● THE PROBLEM
When you reach the line containing "The height and width of the screenshot is (188, 329)." in the entries below, begin reproducing lines exactly, and stop once the line containing "The height and width of the screenshot is (394, 687)." is done.

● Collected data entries
◆ ◆ ◆ ◆
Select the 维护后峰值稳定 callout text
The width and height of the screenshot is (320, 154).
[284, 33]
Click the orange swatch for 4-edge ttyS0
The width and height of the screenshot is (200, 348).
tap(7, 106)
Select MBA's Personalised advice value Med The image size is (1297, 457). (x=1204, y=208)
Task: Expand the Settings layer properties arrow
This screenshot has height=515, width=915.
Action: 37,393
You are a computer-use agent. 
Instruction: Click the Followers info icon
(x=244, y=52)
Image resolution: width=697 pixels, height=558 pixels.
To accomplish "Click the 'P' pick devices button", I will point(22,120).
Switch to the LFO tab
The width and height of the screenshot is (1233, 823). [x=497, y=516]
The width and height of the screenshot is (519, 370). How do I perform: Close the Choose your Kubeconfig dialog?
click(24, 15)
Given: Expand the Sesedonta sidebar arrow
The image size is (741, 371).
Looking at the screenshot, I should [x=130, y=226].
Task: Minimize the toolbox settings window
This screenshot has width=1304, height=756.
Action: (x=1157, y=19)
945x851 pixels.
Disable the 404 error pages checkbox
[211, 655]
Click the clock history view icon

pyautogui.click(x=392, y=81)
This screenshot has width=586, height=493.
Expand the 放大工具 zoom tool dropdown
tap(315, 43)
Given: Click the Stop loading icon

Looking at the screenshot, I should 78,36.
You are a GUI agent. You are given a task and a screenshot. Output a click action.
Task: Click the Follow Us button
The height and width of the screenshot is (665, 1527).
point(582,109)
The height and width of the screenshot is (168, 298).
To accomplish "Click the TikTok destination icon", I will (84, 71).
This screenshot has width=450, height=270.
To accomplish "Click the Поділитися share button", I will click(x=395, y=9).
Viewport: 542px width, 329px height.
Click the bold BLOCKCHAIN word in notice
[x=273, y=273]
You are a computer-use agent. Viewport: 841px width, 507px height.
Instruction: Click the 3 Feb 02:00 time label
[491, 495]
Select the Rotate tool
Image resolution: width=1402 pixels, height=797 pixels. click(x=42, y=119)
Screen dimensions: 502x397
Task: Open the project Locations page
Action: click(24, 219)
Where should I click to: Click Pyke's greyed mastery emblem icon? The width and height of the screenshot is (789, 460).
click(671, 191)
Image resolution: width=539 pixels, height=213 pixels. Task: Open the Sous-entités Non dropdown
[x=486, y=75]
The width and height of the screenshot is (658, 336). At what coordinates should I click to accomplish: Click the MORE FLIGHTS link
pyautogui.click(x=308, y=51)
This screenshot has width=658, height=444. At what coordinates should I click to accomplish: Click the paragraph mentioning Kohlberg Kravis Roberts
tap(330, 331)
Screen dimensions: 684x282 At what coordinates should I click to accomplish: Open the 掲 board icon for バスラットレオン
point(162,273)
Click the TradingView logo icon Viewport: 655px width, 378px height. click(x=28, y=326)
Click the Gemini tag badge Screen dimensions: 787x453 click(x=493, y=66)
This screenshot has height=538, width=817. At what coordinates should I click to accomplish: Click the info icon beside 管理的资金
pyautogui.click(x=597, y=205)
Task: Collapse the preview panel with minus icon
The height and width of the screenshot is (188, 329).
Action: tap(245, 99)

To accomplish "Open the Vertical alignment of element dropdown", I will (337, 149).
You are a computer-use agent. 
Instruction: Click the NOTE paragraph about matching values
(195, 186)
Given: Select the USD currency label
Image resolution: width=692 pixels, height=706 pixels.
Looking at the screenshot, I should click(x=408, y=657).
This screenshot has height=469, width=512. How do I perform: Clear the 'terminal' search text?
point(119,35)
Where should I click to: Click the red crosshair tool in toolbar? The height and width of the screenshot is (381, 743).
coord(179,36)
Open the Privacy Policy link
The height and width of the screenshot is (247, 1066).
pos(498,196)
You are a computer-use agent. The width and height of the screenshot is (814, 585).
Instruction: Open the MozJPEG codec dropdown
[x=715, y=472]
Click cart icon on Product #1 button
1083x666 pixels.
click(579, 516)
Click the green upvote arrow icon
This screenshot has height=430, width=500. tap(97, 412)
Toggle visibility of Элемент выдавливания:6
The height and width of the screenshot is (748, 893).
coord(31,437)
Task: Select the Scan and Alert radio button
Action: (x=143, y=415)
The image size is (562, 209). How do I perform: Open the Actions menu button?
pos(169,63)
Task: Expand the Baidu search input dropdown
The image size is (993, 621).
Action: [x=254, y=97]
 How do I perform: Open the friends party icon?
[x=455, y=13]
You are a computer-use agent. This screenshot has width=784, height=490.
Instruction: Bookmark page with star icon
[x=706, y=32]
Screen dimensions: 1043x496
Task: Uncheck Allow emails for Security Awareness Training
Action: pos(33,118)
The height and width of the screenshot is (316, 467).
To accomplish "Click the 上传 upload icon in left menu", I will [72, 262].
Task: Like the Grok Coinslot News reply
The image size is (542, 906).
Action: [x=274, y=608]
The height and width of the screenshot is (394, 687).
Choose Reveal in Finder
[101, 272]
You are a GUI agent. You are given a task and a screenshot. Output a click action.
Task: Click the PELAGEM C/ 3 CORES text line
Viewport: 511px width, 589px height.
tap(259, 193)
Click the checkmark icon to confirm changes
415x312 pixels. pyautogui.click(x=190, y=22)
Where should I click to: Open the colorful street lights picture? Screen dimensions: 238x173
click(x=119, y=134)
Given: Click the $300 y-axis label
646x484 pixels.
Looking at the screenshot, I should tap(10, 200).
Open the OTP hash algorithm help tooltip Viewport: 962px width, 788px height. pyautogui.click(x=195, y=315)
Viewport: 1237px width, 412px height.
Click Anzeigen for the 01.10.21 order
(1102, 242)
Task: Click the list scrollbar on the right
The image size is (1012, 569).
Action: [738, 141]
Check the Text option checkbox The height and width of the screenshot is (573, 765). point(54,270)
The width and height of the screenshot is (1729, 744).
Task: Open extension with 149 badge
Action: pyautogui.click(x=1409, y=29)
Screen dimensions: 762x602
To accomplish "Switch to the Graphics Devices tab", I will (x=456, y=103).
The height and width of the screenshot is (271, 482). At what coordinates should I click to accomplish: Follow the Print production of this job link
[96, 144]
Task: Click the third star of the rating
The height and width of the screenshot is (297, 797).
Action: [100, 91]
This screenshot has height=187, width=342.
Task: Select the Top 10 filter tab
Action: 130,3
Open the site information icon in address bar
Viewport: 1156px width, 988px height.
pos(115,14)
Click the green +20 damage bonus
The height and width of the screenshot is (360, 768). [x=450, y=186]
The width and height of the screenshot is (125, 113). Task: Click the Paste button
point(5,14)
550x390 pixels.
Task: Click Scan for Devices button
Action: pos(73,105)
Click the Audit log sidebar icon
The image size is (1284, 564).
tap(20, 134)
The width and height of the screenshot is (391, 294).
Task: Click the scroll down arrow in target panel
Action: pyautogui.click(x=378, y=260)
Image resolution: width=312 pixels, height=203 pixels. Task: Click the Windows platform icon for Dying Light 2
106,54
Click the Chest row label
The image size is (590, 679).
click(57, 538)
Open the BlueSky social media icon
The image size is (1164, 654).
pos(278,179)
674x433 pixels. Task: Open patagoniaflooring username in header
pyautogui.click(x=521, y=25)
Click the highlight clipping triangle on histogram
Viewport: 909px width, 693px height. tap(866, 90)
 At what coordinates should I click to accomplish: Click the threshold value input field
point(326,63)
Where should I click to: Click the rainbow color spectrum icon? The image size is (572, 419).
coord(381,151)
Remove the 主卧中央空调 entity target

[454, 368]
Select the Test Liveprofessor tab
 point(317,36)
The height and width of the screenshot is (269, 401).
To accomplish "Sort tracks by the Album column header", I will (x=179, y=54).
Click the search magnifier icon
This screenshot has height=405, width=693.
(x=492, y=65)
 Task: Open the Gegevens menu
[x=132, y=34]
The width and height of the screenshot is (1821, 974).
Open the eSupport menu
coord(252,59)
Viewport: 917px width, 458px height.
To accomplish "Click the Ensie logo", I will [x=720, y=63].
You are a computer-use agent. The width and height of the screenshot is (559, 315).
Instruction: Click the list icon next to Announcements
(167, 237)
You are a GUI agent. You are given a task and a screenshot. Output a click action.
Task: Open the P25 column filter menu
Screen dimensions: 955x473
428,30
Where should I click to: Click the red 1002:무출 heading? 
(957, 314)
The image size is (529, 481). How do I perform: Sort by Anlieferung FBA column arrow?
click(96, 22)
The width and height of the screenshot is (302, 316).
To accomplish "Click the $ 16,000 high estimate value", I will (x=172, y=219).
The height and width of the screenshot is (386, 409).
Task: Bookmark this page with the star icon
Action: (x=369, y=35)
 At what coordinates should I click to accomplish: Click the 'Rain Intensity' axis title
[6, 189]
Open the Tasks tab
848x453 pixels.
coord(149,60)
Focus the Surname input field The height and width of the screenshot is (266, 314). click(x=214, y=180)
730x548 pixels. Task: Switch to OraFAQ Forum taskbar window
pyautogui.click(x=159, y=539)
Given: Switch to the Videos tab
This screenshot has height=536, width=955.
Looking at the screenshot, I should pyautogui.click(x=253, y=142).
◆ ◆ ◆ ◆
● ANSWER TO THIS EXERCISE
The height and width of the screenshot is (188, 329).
Action: tap(245, 99)

To accomplish "Open the Vertical alignment of element dropdown", I will (337, 149).
You are a computer-use agent. 
Instruction: Click the NOTE paragraph about matching values
(195, 186)
Given: Select the USD currency label
Image resolution: width=692 pixels, height=706 pixels.
Looking at the screenshot, I should click(x=408, y=657).
This screenshot has height=469, width=512. How do I perform: Clear the 'terminal' search text?
point(119,35)
Where should I click to: Click the red crosshair tool in toolbar? The height and width of the screenshot is (381, 743).
coord(179,36)
Open the Privacy Policy link
The height and width of the screenshot is (247, 1066).
pos(498,196)
You are a computer-use agent. The width and height of the screenshot is (814, 585).
Instruction: Open the MozJPEG codec dropdown
[x=715, y=472]
Click cart icon on Product #1 button
1083x666 pixels.
click(579, 516)
Click the green upvote arrow icon
This screenshot has height=430, width=500. tap(97, 412)
Toggle visibility of Элемент выдавливания:6
The height and width of the screenshot is (748, 893).
coord(31,437)
Task: Select the Scan and Alert radio button
Action: (x=143, y=415)
The image size is (562, 209). How do I perform: Open the Actions menu button?
pos(169,63)
Task: Expand the Baidu search input dropdown
The image size is (993, 621).
Action: [x=254, y=97]
 How do I perform: Open the friends party icon?
[x=455, y=13]
You are a computer-use agent. This screenshot has width=784, height=490.
Instruction: Bookmark page with star icon
[x=706, y=32]
Screen dimensions: 1043x496
Task: Uncheck Allow emails for Security Awareness Training
Action: pos(33,118)
The height and width of the screenshot is (316, 467).
To accomplish "Click the 上传 upload icon in left menu", I will [72, 262].
Task: Like the Grok Coinslot News reply
The image size is (542, 906).
Action: [x=274, y=608]
The height and width of the screenshot is (394, 687).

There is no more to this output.